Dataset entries
*** Begin section ***

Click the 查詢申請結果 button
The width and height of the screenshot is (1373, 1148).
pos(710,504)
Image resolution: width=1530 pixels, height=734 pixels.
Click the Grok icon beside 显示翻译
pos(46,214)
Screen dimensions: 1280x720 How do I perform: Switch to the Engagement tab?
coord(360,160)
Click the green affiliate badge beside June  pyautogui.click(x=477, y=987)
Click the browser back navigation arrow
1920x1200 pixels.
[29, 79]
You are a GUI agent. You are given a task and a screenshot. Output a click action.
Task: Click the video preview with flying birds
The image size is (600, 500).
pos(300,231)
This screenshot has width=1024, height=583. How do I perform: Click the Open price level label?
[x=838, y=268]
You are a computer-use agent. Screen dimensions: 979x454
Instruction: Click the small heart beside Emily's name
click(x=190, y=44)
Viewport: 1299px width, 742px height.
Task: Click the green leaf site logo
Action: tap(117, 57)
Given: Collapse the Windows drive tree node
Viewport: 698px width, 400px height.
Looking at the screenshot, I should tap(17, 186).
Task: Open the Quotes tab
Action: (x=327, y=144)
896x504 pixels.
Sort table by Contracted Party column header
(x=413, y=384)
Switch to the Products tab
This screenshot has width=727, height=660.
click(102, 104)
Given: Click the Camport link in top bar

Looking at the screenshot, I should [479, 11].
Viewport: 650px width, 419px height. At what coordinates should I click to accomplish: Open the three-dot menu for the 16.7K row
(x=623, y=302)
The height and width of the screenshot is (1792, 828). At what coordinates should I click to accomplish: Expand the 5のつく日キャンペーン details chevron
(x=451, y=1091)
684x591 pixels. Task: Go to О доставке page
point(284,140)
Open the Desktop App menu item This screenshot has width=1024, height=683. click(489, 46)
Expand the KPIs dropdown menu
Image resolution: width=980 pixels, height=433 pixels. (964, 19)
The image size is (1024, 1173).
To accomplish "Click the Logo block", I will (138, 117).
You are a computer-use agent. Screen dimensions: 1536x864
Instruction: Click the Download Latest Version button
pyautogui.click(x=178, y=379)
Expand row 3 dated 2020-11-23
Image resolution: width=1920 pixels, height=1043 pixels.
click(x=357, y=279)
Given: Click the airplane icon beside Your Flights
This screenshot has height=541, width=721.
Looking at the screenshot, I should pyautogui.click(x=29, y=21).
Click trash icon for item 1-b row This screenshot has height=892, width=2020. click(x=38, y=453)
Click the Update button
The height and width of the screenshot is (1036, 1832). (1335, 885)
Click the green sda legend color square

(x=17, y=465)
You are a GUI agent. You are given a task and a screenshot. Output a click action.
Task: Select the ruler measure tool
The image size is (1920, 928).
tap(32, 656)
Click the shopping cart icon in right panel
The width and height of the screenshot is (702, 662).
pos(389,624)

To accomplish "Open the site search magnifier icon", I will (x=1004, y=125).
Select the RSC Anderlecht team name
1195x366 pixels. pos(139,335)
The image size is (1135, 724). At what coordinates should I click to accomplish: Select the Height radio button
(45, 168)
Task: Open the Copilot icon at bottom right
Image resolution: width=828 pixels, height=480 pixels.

*** End section ***

DIRECTIONS FOR THIS TASK
Retype every entry, keeping each character as it was.

ANSWER FOR THE TASK
Click the 查詢申請結果 button
The width and height of the screenshot is (1373, 1148).
pos(710,504)
Image resolution: width=1530 pixels, height=734 pixels.
Click the Grok icon beside 显示翻译
pos(46,214)
Screen dimensions: 1280x720 How do I perform: Switch to the Engagement tab?
coord(360,160)
Click the green affiliate badge beside June  pyautogui.click(x=477, y=987)
Click the browser back navigation arrow
1920x1200 pixels.
[29, 79]
You are a GUI agent. You are given a task and a screenshot. Output a click action.
Task: Click the video preview with flying birds
The image size is (600, 500).
pos(300,231)
This screenshot has width=1024, height=583. How do I perform: Click the Open price level label?
[x=838, y=268]
You are a computer-use agent. Screen dimensions: 979x454
Instruction: Click the small heart beside Emily's name
click(x=190, y=44)
Viewport: 1299px width, 742px height.
Task: Click the green leaf site logo
Action: tap(117, 57)
Given: Collapse the Windows drive tree node
Viewport: 698px width, 400px height.
Looking at the screenshot, I should tap(17, 186).
Task: Open the Quotes tab
Action: (x=327, y=144)
896x504 pixels.
Sort table by Contracted Party column header
(x=413, y=384)
Switch to the Products tab
This screenshot has width=727, height=660.
click(102, 104)
Given: Click the Camport link in top bar

Looking at the screenshot, I should [479, 11].
Viewport: 650px width, 419px height. At what coordinates should I click to accomplish: Open the three-dot menu for the 16.7K row
(x=623, y=302)
The height and width of the screenshot is (1792, 828). At what coordinates should I click to accomplish: Expand the 5のつく日キャンペーン details chevron
(x=451, y=1091)
684x591 pixels. Task: Go to О доставке page
point(284,140)
Open the Desktop App menu item This screenshot has width=1024, height=683. click(489, 46)
Expand the KPIs dropdown menu
Image resolution: width=980 pixels, height=433 pixels. (964, 19)
The image size is (1024, 1173).
To accomplish "Click the Logo block", I will (138, 117).
You are a computer-use agent. Screen dimensions: 1536x864
Instruction: Click the Download Latest Version button
pyautogui.click(x=178, y=379)
Expand row 3 dated 2020-11-23
Image resolution: width=1920 pixels, height=1043 pixels.
click(x=357, y=279)
Given: Click the airplane icon beside Your Flights
This screenshot has height=541, width=721.
Looking at the screenshot, I should pyautogui.click(x=29, y=21).
Click trash icon for item 1-b row This screenshot has height=892, width=2020. click(x=38, y=453)
Click the Update button
The height and width of the screenshot is (1036, 1832). (1335, 885)
Click the green sda legend color square

(x=17, y=465)
You are a GUI agent. You are given a task and a screenshot. Output a click action.
Task: Select the ruler measure tool
The image size is (1920, 928).
tap(32, 656)
Click the shopping cart icon in right panel
The width and height of the screenshot is (702, 662).
pos(389,624)

To accomplish "Open the site search magnifier icon", I will (x=1004, y=125).
Select the RSC Anderlecht team name
1195x366 pixels. pos(139,335)
The image size is (1135, 724). At what coordinates should I click to accomplish: Select the Height radio button
(45, 168)
Task: Open the Copilot icon at bottom right
Image resolution: width=828 pixels, height=480 pixels.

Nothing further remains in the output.